Il fallait bien une secousse, une vraie, une belle, une qui décoiffe le classement général et bouscule les certitudes, pour faire décoller ce Giro 2025 dont les huit premiers jours nous avaient offert davantage de promesses que de frissons. Elle est venue des chemins blancs de Toscane, ces routes de poussière et d’histoire qui ne pardonnent ni l’erreur, ni l’absence de panache. Et voilà qu’un gamin mexicain de 21 ans, Isaac Del Toro, a mis le feu aux poudres, avant que Wout Van Aert ne vienne cueillir la victoire comme un vieux briscard renaissant, dans les rues de Sienne, théâtre des gladiateurs à pédales.
Un air de Strade Bianche sur les épaules du peloton
Cette neuvième étape entre Gubbio et Sienne, longue de 181 kilomètres, avait tout d’une classique flandrienne transposée dans le décor solaire de la Toscane. Pas besoin de haute montagne pour dynamiter la course : 29,5 kilomètres de chemins de gravier ont suffi pour faire voler en éclats les ambitions des uns, révéler les failles des autres, et consacrer les audacieux. On aura vu Primoz Roglic mordre la poussière — au sens propre comme au figuré —, pris dans une chute, puis trahi par ses boyaux. Et pendant que le Slovène se débattait dans l’arrière-cour du peloton, Del Toro, le jeune prodige de l’équipe UAE, s’offrait une chevauchée dantesque, enchaînant les offensives comme un coureur sans lendemain.
Mais il y en avait un, de lendemain, et il s’appelle Van Aert. Le Belge, que l’on disait rincé, lessivé par les saisons denses et les printemps sans printemps, a retrouvé le feu sacré. La victoire lui échappait depuis huit mois et 22 jours – une éternité dans une époque où même les émotions semblent sponsorisées par des montres connectées. Mais l’homme au souffle court et aux jambes longues a surgi au moment juste, avalant Del Toro dans les derniers mètres comme on efface une dette morale avec panache.
Et pendant ce temps-là, le classement général s’est retourné comme une chemise blanche en fin de banquet. Isaac Del Toro enfile le maillot rose, premier Mexicain à dominer un Grand Tour. À ses trousses, son camarade Juan Ayuso, plus stratège qu’explosif, semble prêt à gérer la suite comme on gère une partie d’échecs sous adrénaline. Mais ce Giro ne veut pas de rois trop vite couronnés. Ils sont une bonne dizaine, tapis dans les 2 minutes, prêts à bondir : Tiberi, Carapaz, Bernal, Yates, Ciccone… et même Roglic, relégué à 2’25 », qui attend son heure comme un loup blessé.

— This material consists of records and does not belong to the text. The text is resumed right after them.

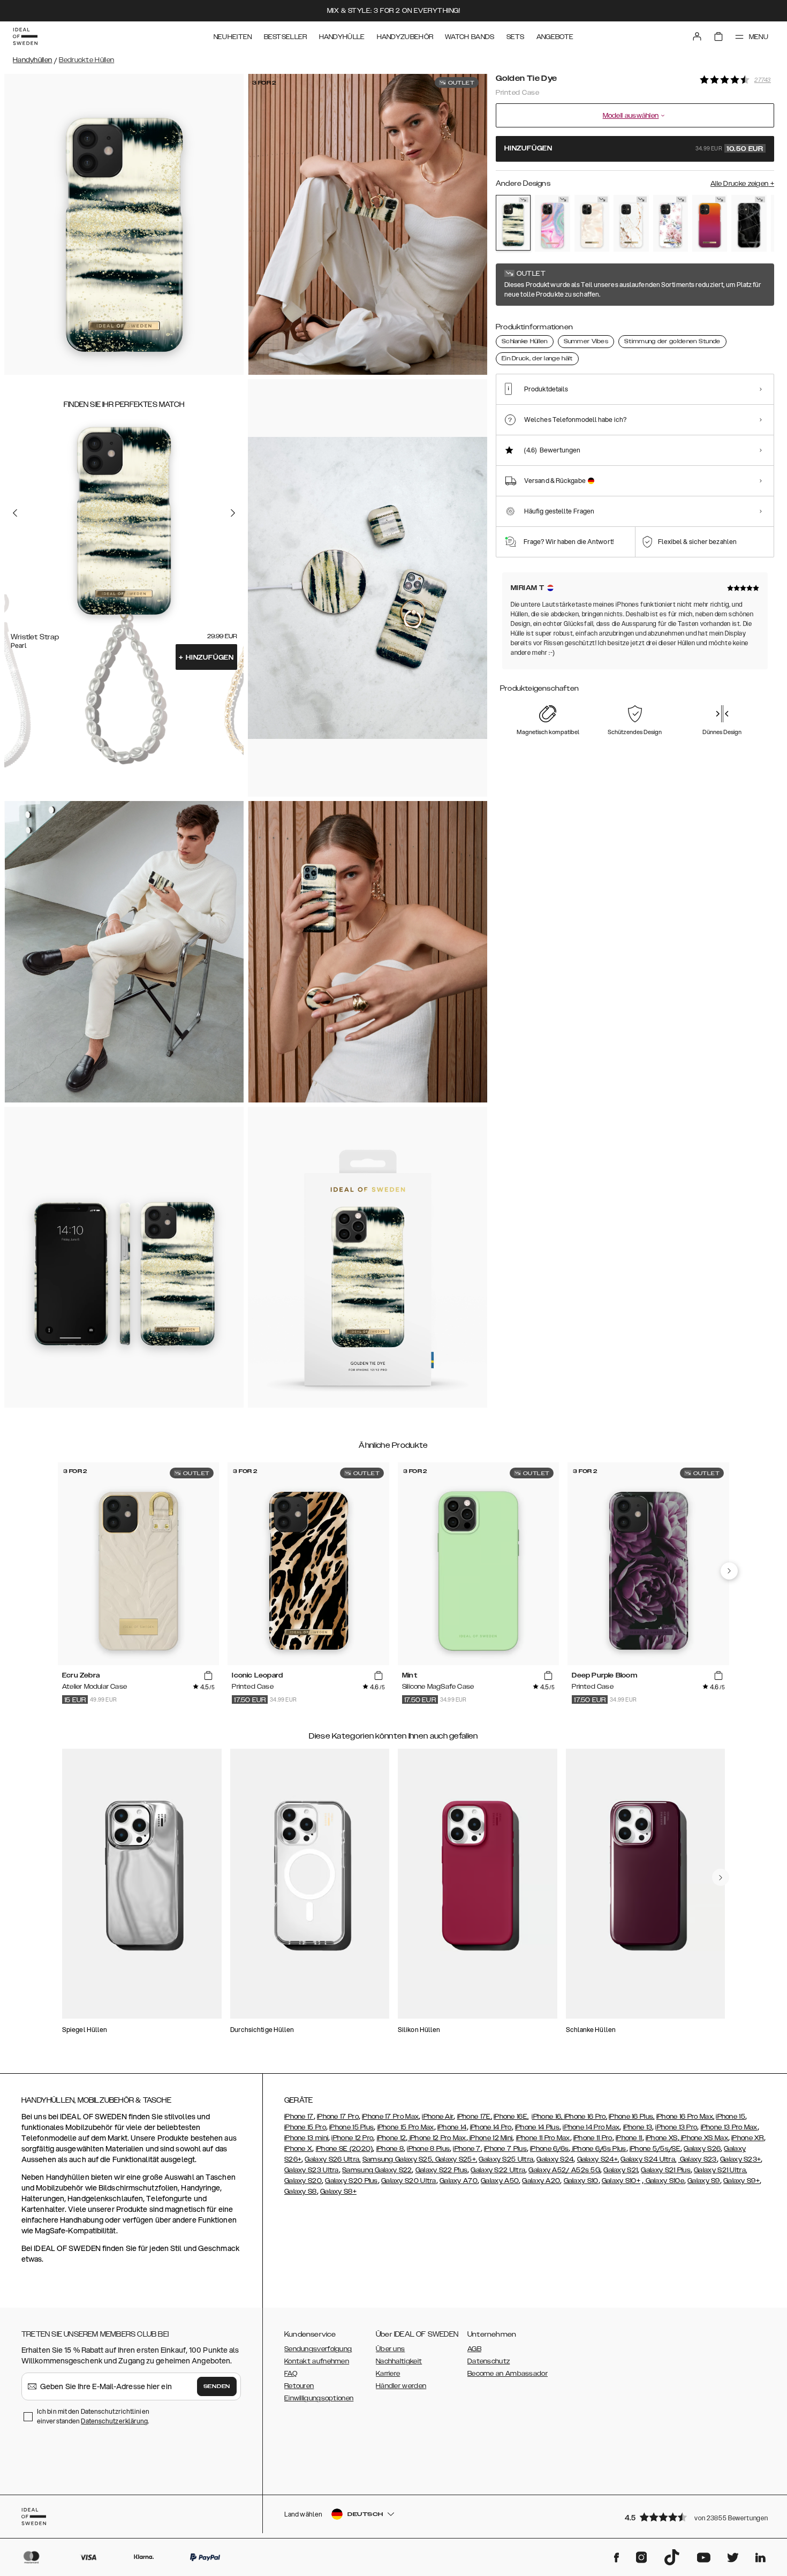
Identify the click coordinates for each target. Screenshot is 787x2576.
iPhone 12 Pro (352, 2138)
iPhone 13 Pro (676, 2127)
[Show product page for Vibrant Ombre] (709, 223)
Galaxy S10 (581, 2181)
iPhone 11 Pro (592, 2138)
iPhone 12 (391, 2138)
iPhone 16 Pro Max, (685, 2116)
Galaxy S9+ (741, 2181)
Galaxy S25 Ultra (506, 2159)
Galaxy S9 (703, 2181)
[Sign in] (697, 36)
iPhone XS (662, 2138)
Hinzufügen (206, 657)
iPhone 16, (548, 2116)
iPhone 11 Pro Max (543, 2138)
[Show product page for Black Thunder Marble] (748, 223)
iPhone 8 (390, 2148)
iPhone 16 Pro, (585, 2116)
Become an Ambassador (507, 2373)
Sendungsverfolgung (318, 2349)
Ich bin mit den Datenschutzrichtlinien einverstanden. (93, 2416)
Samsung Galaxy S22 (377, 2170)
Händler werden (401, 2386)
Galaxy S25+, (455, 2159)
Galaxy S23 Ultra (311, 2170)
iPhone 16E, (511, 2116)
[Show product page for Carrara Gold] (631, 223)
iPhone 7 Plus (505, 2148)
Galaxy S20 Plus (351, 2181)
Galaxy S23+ (740, 2159)
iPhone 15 (730, 2116)
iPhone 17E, (474, 2116)
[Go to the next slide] (233, 512)
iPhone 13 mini (306, 2138)
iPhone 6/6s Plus (598, 2148)
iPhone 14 (452, 2127)
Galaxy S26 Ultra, (332, 2159)
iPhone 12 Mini (490, 2138)
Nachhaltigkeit (399, 2361)
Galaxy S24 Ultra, (648, 2159)
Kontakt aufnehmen (316, 2361)
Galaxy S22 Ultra (498, 2170)
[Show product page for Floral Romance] (670, 223)
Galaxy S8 (300, 2191)
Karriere (388, 2373)
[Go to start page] (25, 36)
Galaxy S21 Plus (666, 2170)
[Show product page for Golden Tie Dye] (513, 223)
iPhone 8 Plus (428, 2148)
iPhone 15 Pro (305, 2127)
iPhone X (298, 2148)
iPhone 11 (629, 2138)
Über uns (390, 2349)
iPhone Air (437, 2116)
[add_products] (208, 1676)
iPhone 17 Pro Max (390, 2116)
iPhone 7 (466, 2148)
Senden (216, 2386)
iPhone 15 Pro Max (405, 2127)
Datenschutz (488, 2361)
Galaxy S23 (697, 2159)
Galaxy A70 (459, 2181)
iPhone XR (747, 2138)
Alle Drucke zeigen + (742, 183)
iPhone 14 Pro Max (591, 2127)
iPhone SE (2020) (344, 2148)
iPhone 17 (299, 2116)
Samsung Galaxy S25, (398, 2159)
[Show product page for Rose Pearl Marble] (591, 223)
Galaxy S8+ (338, 2191)
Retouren (299, 2386)
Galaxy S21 (620, 2170)
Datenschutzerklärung (114, 2421)
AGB (474, 2349)
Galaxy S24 (554, 2159)
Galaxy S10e (664, 2181)
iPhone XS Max (703, 2138)
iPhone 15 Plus (351, 2127)
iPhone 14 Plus (537, 2127)
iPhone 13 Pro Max (729, 2127)
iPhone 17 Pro (338, 2116)
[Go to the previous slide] (15, 512)
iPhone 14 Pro (491, 2127)
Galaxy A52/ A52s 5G (564, 2170)
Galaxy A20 (541, 2181)
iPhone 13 (638, 2127)
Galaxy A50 (500, 2181)
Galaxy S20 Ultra (408, 2181)
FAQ (290, 2373)
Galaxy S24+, (598, 2159)
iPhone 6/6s (549, 2148)
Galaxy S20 (303, 2181)
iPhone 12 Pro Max (436, 2138)
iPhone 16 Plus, (632, 2116)
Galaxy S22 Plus (441, 2170)
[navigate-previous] (729, 1571)
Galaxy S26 (702, 2148)
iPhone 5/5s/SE (655, 2148)
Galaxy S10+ (621, 2181)
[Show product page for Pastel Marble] (552, 223)
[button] (696, 2517)
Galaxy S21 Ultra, (720, 2170)
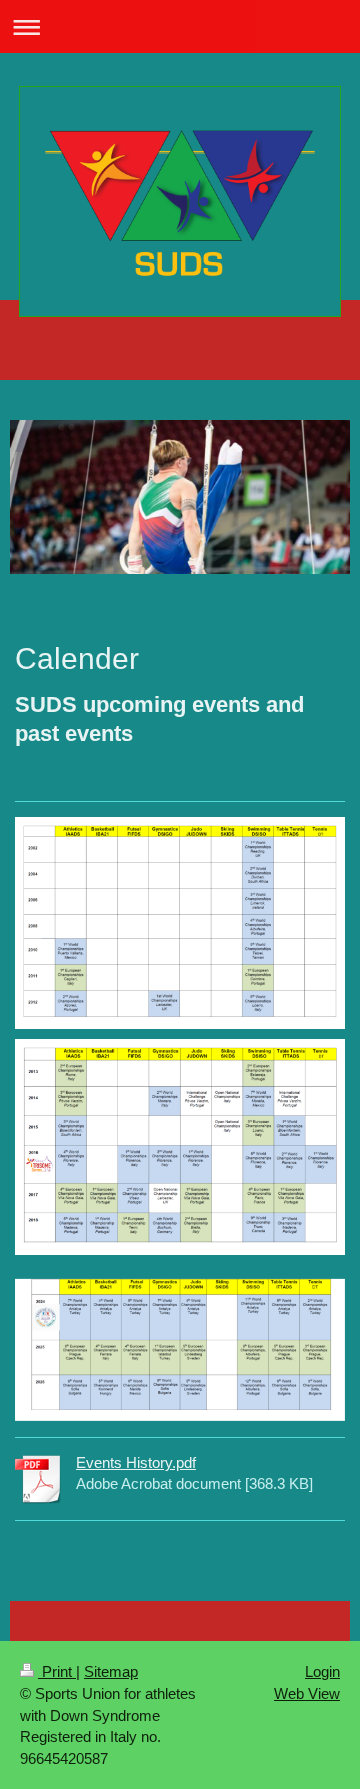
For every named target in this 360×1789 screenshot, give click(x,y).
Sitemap (111, 1671)
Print (57, 1671)
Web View (307, 1693)
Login (322, 1671)
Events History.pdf (136, 1462)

On le disait dès la première semaine : il manquait une étincelle. Cette fois, le feu couve. L’étape de Sienne a réintroduit l’imprévisible dans une course devenue trop souvent clinique, trop souvent dictée par les tableurs. Elle nous rappelle que le Giro, ce n’est pas seulement les grands cols et les blocs d’altitude. Ce sont aussi ces jours de folie en plaine, ces pièges sur des chemins oubliés par le bitume, ces victoires conquises par l’intelligence autant que par les jambes.
L’avenir en rose pâle et poussière
Le contre-la-montre de mardi fera sans doute tomber quelques masques, mais ce Giro-là semble avoir retrouvé son âme. Celle où rien n’est écrit, où tout se joue sur une bordure, une crevaison, une inspiration. Loin des courses verrouillées, ce Tour d’Italie s’ouvre comme un roman de Dino Buzzati, où les héros d’un jour peuvent devenir les légendes d’un soir.
Et si demain, ce n’était ni le Stelvio ni le Mortirolo, mais bien une côte anonyme, un virage mal négocié, ou un coup de poker audacieux qui décidait du vainqueur final ? Le Giro est de ces épopées où l’inattendu est la norme, et où les chemins blancs révèlent les âmes les plus colorées. À Sienne, Van Aert a brisé la malédiction. Del Toro a posé une première pierre. Et nous, pauvres spectateurs émerveillés, nous avons enfin eu droit à cette envolée lyrique qu’on attendait depuis la première banderole. Grazie, Giro.